From Czechia to Basel to catch the world’s largest Art Fair. Cousins Diego and Christine come for the weekend, and I find them on Friday night, sipping wine with Ross on the banks of the Rhine.

We spend two days, mostly at the main exhibition hall. Hall 1 has some huge installations and is definitely for the avant grade – not too sure how much tickles my fancy there. In fact it is a bit of a chizz as many of these works are old and have been shown elsewhere – Venice Biennale for example. Having said that two of the films were extraordinary: John Akomfrah’s lament for Greece portrayed in surreal scenes filmed at an abandoned airport was moving and visually stunning; and Korean Park Chan-Kyong’s recreation of a mythical ceremony was nothing short of mesmerising. Likewise Mickalene Thomas’s Do I Look Like A Lady? film montage of powerful Black comedians and singers, starring Eartha Kitt, was uplifting.

Really not sure about this – more like something I would see when diving. It’s not catalogued under any of the normal headings – sculpture, installation, other materials, mixed media so what is it? Who is the artist? Prizes given…

I liked this Barbara Kruger in the wake of the Grenfell Tower fire

Peter Regli’s phallic installation was impressive…

Sue Williamson’s extraordinary bottle water feature – there were five of these in the installation.
Hall 2 hosts the galleries, and here in my opinion are some gems, mostly by established artists. It’s our wedding anniversary and I quite fancy the most exquisite Chagall I’ve ever seen. Cheered to see several Baselitz (we own a striking upside-down red head).

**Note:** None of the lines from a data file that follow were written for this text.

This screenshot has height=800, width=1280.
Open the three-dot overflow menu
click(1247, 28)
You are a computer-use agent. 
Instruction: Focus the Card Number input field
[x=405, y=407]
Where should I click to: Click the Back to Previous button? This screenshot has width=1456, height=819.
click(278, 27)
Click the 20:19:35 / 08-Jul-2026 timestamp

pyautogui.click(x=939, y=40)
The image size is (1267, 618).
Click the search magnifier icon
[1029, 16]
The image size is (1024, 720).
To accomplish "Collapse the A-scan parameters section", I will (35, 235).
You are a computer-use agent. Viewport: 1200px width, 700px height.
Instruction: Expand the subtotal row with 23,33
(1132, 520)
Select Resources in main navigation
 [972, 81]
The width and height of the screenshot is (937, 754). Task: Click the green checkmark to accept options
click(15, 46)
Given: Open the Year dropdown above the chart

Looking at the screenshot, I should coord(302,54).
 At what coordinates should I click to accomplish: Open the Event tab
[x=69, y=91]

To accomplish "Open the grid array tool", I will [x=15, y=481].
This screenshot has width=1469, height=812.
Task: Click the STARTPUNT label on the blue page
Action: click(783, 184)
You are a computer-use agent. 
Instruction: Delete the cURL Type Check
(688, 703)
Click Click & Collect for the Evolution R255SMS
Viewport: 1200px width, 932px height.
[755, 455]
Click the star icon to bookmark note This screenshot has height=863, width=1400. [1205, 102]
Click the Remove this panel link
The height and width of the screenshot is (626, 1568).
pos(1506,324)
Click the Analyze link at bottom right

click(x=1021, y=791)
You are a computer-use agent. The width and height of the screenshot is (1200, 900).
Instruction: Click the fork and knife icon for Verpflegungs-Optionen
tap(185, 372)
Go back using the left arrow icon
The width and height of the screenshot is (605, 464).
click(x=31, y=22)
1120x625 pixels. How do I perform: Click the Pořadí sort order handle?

My Chagall please if you’ve got many millions…
We wander round the parcours in the Munster Platz, again a bit hit and miss. I find the descriptions of much of the work obtuse, and almost meaningless as a result – maybe because its translated from German. Check the caption to the photo of Christine walking on Massimo Bartolini’s road.

Ai Wei Wei sculpture in front of the cathedral
Buying rare whisky seems a good alternative after a hard day’s walking.
or meeting new friends…
As its our wedding anniversary (thinkI tilde you already! 34 years!) we have some celebrating to do…
We really loved the exhibition of Cezanne’s hidden sketches at the Kunst museum, which owns the largest collection of his sketchbooks. They were split up by his son and sold on his death. Here they have reassembled a meaningful selection and we see how they inform his later pictures, for instance the bather series, which he did not draw from life but from memory of all those mornings spent in Le Louvre sketching the sculptures.
A great weekend, and a lesson on contemporary art….and my legs/hip have finally had enough after a week of limping round Europe

A fun exhibition of Robert Pruitt’s celebrity lookalikes – Gilbert & George and ???